Skip every picture and copy only the lines from the one containing "The image size is (641, 369)." to the final line of the records below.

Records from a dataset
================
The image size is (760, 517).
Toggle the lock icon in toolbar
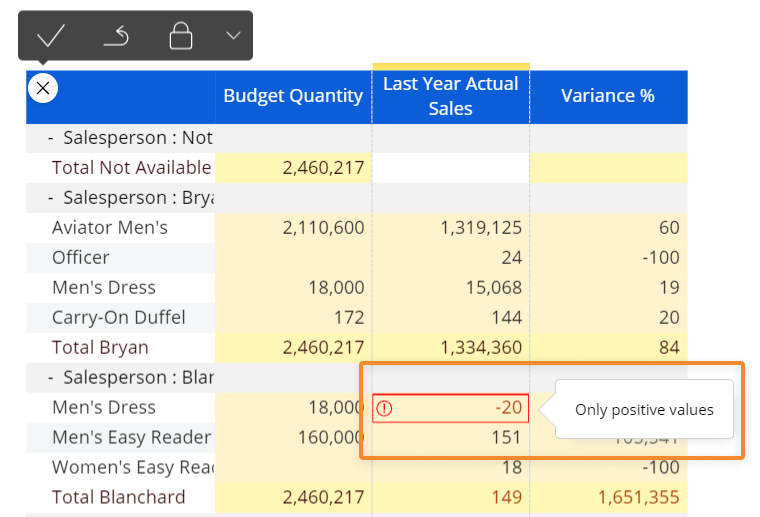coord(180,36)
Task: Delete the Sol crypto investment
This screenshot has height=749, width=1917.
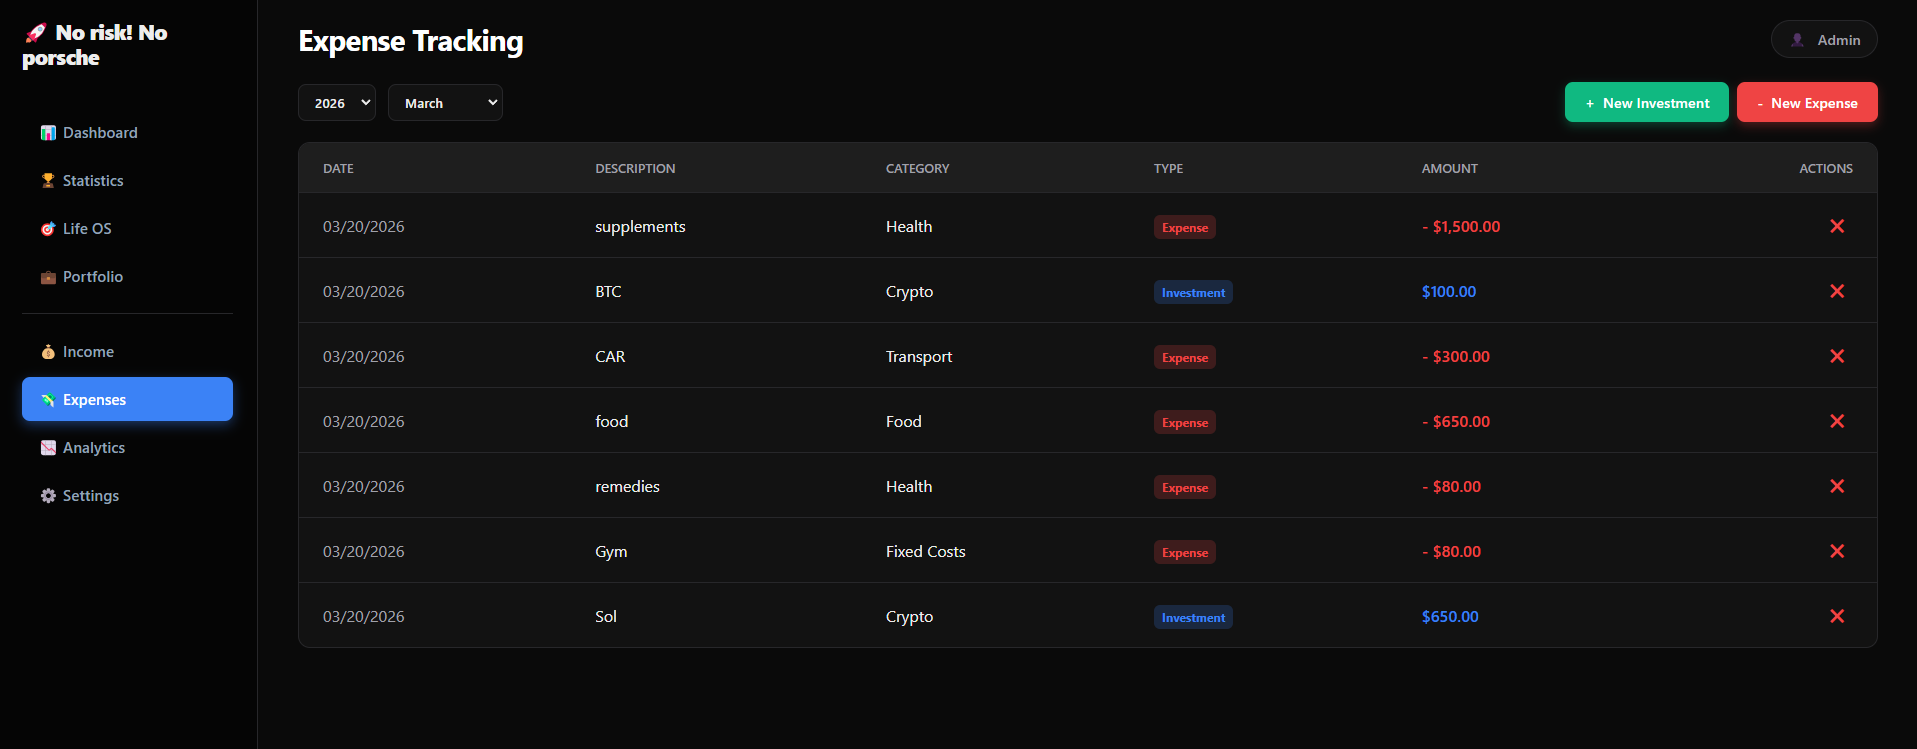Action: (x=1836, y=616)
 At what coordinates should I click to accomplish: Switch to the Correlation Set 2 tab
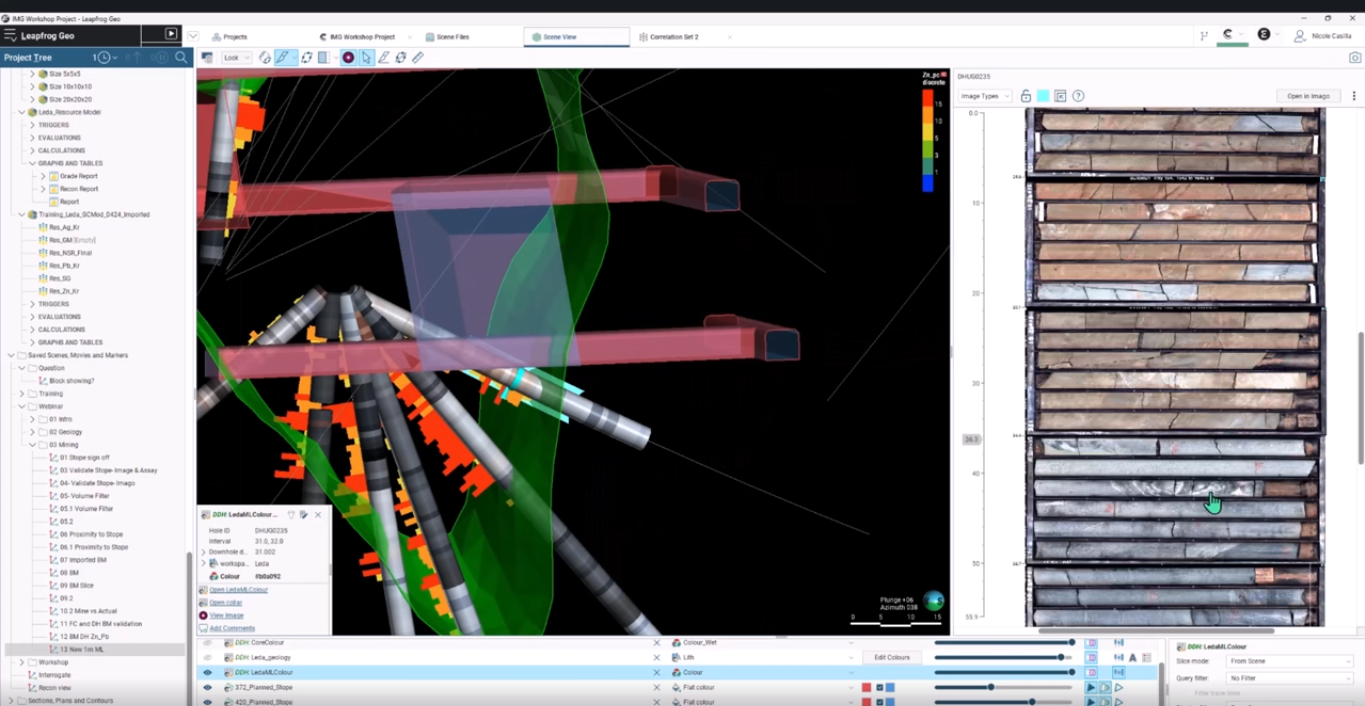(673, 37)
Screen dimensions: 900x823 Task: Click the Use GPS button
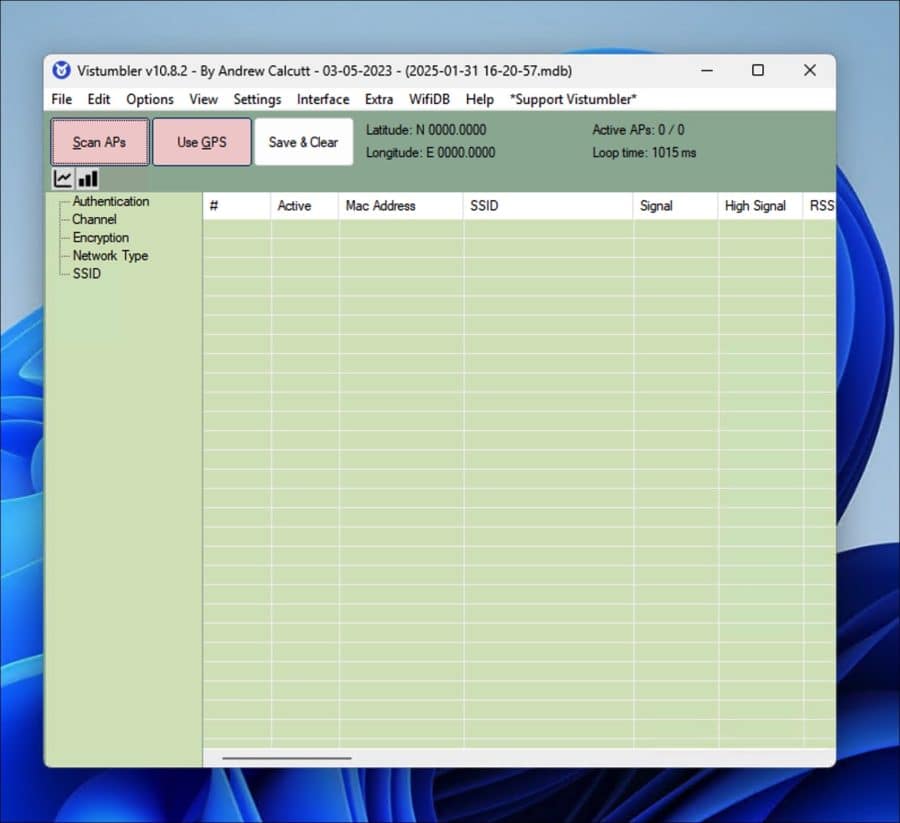201,141

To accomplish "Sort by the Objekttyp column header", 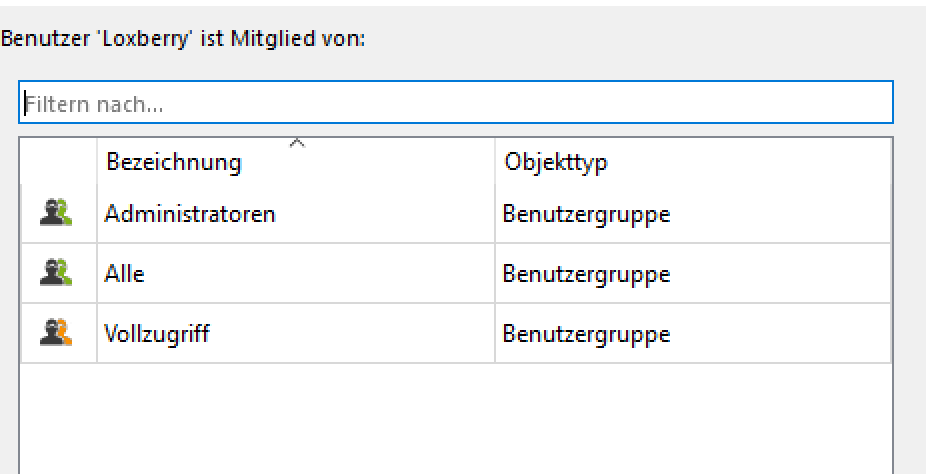I will coord(556,162).
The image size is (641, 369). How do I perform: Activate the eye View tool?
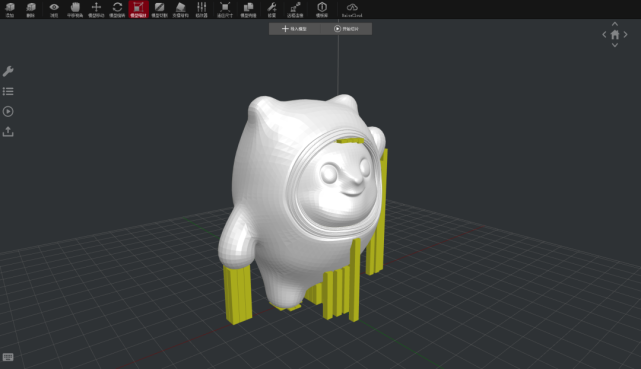(54, 9)
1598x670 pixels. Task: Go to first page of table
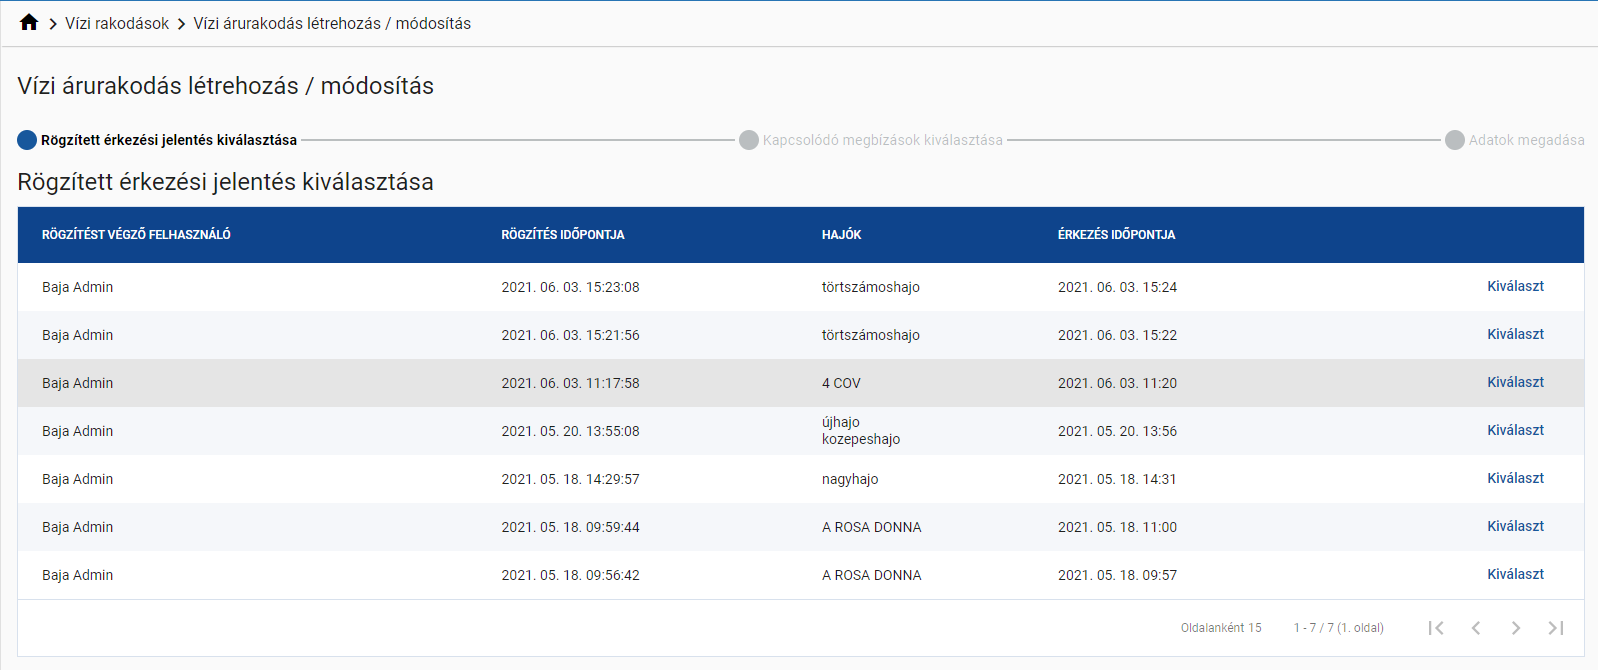(x=1436, y=628)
================
Exercise result
The image size is (641, 369). How do I perform: Activate the eye View tool?
(54, 9)
1598x670 pixels. Task: Go to first page of table
(x=1436, y=628)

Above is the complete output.